ACTION ITEM
The line containing "This screenshot has width=1034, height=518." marks the end; copy exactly all lines from the start of the material up to and including it.

SUPPLIED RECORDS
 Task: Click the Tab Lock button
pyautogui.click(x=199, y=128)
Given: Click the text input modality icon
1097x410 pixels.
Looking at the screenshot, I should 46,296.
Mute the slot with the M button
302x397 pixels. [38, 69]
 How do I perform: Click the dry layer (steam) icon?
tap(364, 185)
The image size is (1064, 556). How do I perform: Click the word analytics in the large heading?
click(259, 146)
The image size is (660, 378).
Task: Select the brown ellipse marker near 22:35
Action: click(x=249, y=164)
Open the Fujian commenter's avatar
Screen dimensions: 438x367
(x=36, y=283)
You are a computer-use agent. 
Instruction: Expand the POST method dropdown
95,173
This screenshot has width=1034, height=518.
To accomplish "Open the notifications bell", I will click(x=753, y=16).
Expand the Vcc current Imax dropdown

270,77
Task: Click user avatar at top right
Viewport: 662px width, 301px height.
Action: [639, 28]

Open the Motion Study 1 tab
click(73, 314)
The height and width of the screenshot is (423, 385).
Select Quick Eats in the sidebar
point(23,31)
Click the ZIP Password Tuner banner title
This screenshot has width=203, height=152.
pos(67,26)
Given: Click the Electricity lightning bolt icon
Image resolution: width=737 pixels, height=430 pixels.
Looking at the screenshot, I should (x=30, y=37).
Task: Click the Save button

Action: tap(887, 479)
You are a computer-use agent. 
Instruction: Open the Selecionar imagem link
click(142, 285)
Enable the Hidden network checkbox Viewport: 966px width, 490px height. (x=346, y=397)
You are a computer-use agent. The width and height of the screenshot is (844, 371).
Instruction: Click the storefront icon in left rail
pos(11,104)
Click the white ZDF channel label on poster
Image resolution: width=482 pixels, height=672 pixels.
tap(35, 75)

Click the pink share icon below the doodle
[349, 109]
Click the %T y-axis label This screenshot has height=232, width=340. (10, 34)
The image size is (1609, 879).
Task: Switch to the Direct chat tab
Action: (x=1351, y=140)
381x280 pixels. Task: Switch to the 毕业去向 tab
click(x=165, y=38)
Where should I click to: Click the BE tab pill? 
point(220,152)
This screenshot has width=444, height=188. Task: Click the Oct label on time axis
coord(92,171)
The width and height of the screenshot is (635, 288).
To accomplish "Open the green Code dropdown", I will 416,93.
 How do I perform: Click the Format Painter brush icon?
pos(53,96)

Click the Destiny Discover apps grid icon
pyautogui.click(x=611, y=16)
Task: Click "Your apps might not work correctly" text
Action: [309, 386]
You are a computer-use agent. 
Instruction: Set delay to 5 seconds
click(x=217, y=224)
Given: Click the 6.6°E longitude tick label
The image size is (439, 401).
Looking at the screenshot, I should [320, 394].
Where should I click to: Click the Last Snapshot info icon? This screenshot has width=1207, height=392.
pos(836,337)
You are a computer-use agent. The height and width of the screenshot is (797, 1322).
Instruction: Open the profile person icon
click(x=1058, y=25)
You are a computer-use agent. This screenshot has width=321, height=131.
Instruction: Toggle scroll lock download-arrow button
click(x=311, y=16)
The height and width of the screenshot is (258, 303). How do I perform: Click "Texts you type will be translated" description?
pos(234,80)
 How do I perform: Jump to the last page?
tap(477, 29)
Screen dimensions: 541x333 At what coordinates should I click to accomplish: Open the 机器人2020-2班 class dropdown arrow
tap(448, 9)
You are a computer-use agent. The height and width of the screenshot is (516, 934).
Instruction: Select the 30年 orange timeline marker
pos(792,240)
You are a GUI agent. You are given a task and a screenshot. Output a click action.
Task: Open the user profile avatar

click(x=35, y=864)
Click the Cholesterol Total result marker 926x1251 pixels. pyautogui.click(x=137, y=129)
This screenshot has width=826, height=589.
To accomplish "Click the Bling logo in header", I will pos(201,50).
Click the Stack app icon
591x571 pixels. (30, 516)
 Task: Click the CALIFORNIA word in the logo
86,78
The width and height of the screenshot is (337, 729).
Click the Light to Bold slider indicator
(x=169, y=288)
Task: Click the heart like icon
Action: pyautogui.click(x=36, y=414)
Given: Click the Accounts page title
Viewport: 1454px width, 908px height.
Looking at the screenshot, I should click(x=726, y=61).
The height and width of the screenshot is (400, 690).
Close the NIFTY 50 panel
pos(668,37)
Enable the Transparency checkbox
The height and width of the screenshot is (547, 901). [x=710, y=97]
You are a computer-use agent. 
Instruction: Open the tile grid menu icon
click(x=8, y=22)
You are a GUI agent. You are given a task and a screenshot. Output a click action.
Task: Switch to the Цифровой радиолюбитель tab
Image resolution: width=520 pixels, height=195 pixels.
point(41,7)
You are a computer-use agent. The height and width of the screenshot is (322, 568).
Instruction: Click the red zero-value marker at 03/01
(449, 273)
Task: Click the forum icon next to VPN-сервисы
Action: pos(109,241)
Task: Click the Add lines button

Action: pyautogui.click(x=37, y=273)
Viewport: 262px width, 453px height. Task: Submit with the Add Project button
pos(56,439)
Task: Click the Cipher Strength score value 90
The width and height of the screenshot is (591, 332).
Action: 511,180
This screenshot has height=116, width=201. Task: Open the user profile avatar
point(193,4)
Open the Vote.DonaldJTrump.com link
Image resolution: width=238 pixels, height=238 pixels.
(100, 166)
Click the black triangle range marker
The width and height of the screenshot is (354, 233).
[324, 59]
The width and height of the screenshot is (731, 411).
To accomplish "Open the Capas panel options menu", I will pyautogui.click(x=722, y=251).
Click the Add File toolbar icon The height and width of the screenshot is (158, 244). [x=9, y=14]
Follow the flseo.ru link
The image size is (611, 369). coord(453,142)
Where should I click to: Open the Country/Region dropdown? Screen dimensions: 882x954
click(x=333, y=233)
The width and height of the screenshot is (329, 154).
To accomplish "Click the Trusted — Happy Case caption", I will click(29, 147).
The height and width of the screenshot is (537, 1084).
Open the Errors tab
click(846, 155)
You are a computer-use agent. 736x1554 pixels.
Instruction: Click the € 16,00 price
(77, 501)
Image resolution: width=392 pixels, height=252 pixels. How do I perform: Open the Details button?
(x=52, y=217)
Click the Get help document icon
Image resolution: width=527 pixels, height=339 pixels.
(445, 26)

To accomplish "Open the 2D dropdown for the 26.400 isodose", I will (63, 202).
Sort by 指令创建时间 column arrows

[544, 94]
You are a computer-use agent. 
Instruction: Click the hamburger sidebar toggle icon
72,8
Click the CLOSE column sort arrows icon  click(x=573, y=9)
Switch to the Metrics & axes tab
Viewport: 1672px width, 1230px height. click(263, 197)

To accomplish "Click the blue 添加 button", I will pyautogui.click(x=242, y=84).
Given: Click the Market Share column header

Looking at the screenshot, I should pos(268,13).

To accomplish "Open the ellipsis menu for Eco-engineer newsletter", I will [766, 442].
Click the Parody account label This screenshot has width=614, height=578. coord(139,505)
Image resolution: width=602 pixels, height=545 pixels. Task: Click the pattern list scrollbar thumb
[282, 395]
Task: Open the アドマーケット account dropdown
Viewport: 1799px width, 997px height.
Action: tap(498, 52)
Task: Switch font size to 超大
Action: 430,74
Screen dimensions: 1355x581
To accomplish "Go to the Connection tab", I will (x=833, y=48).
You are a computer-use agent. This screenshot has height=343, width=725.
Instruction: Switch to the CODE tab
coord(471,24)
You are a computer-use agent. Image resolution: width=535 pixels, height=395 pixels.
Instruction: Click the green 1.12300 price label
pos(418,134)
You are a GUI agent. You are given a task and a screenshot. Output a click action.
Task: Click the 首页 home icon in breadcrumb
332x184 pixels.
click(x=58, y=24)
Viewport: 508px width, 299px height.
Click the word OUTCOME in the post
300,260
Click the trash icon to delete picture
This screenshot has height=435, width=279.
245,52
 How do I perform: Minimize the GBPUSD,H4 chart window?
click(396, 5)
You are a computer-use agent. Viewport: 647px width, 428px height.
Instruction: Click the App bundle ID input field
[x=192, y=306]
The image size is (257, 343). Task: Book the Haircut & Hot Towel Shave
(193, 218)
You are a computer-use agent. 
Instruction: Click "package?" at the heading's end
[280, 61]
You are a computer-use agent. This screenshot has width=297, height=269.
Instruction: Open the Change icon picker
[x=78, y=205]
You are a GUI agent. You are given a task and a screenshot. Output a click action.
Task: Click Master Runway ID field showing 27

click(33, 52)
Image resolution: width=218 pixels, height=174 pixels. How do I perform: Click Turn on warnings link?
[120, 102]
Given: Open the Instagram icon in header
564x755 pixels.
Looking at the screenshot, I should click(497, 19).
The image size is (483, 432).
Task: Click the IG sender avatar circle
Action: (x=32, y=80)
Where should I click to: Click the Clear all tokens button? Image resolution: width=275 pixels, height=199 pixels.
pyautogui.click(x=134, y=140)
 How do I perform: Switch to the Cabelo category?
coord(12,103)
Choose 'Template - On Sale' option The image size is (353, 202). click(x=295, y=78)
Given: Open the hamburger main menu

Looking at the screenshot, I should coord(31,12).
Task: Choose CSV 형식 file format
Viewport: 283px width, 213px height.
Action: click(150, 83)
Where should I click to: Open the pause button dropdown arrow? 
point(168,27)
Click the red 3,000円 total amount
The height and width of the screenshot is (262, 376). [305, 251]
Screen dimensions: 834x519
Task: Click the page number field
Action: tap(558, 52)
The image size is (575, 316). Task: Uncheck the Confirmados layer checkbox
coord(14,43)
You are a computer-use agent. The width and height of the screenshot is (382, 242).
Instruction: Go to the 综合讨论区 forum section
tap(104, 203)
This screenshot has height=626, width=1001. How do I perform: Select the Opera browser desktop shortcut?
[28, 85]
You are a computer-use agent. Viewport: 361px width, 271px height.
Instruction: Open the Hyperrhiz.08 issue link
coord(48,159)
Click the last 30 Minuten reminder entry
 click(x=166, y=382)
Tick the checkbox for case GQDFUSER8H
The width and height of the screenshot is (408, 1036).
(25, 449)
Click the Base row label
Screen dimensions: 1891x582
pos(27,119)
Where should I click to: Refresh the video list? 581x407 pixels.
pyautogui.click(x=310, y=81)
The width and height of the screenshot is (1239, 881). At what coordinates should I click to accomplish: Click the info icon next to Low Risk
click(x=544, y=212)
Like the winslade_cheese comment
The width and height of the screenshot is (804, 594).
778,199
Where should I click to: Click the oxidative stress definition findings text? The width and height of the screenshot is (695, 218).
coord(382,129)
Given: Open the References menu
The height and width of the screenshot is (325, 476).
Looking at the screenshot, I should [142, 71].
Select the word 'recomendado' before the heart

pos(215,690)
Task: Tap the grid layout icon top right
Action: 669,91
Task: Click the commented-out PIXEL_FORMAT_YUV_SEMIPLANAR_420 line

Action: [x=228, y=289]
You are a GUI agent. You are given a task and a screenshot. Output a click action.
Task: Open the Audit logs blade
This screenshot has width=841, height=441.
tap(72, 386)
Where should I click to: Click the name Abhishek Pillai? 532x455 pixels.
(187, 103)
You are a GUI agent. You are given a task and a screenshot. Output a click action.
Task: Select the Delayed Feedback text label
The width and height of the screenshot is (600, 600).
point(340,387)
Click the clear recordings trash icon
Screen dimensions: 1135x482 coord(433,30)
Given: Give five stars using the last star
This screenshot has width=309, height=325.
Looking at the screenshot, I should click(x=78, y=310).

PROBLEM SOLUTION
 Task: Click the Tab Lock button
pyautogui.click(x=199, y=128)
Given: Click the text input modality icon
1097x410 pixels.
Looking at the screenshot, I should 46,296.
Mute the slot with the M button
302x397 pixels. [38, 69]
 How do I perform: Click the dry layer (steam) icon?
tap(364, 185)
The image size is (1064, 556). How do I perform: Click the word analytics in the large heading?
click(259, 146)
The image size is (660, 378).
Task: Select the brown ellipse marker near 22:35
Action: click(x=249, y=164)
Open the Fujian commenter's avatar
Screen dimensions: 438x367
(x=36, y=283)
You are a computer-use agent. 
Instruction: Expand the POST method dropdown
95,173
This screenshot has width=1034, height=518.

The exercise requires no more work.